Teile der Übung:
1. Bitte tippen Sie aus dem Artikel über die Kündigung in Steinhöring die Passage von „Von Viktoria Spinrad, Steinhöring“ bis einschließlich „Vorgesetzten Gertrud Hanslmeier-Prockl einzusetzen.“ wortgetreu ab.
2. Schreiben Sie den Artikel über die Kündigung in Steinhöring im Anschluss an seinen letzten Satz weiter.

━━━━━ Bereitgestellter Auszug ━━━━━

Süddeutsche Zeitung

Steinhöringer Werkstätten:"Für uns ist es ein ganz großer Schock"

Mitarbeiter des Einrichtungsverbund Steinhöring stellen sich gegen die Kündigung ihrer langjährigen Chefin Gertrud Hanslmeier-Prockl. Es kommt zum Gerichtsprozess.

Von Viktoria Spinrad, Steinhöring

"Ein großer Schock", "als wäre jemand gestorben", "niemand versteht das": Nach der Entlassung ihrer langjährigen und beliebten Chefin begehren Mitarbeiter des Einrichtungsverbunds Steinhöring nun gegen den Träger auf. Am Dienstag haben Mitarbeiter eine Unterschriftenaktion gestartet, um sich für den Verbleib ihrer geschassten Vorgesetzten Gertrud Hanslmeier-Prockl einzusetzen.

Wie viele von ihnen am Montag überrascht erfuhren, hat die Katholische Jugendfürsorge der Erzdiözese München und Freising (KJF) dieser "wegen unüberbrückbarer Differenzen" gekündigt. Erfahren haben die Mitarbeiter das in einer kurzen Mitteilung per E-Mail. Darin heißt es, dass die Differenzen "trotz intensiver Bemühungen der Vereinsführung in einer Vielzahl von Gesprächen nicht ausgeräumt werden konnten".

━━━━━ Nachstehende Daten ━━━━━

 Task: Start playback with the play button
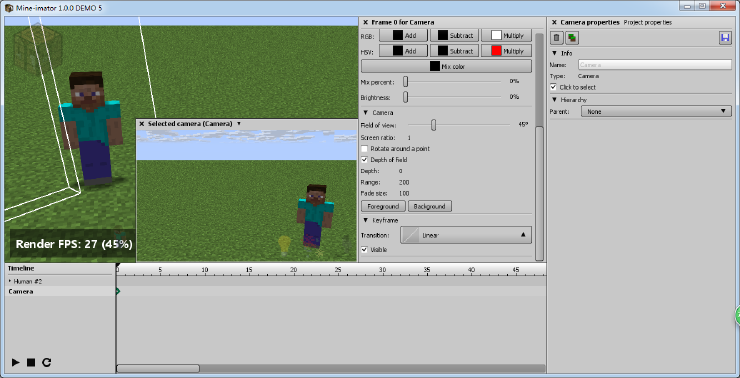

━━━━━

Antworten zu Aufgaben:
1.
Von Viktoria Spinrad, Steinhöring

"Ein großer Schock", "als wäre jemand gestorben", "niemand versteht das": Nach der Entlassung ihrer langjährigen und beliebten Chefin begehren Mitarbeiter des Einrichtungsverbunds Steinhöring nun gegen den Träger auf. Am Dienstag haben Mitarbeiter eine Unterschriftenaktion gestartet, um sich für den Verbleib ihrer geschassten Vorgesetzten Gertrud Hanslmeier-Prockl einzusetzen.

2.
Es ist eine umstrittene Entscheidung, für die die etwa 900 Mitarbeiter des Einrichtungsverbunds offenbar wenig Verständnis haben. "Für uns ist es ein ganz großer Schock. Sie hat Tabuthemen wie Homosexualität aufgebrochen und war immer offen für einen Kompromiss", heißt es aus Mitarbeiterkreisen. Hanslmeier-Prockl habe die Mitarbeiter ernstgenommen, jeden ungeachtet von Hierarchien gleich behandelt und viele Projekte angestoßen: "Sie hat bei vielen Leuten ein Bewusstsein dafür geschaffen, warum wir tun, was wir tun."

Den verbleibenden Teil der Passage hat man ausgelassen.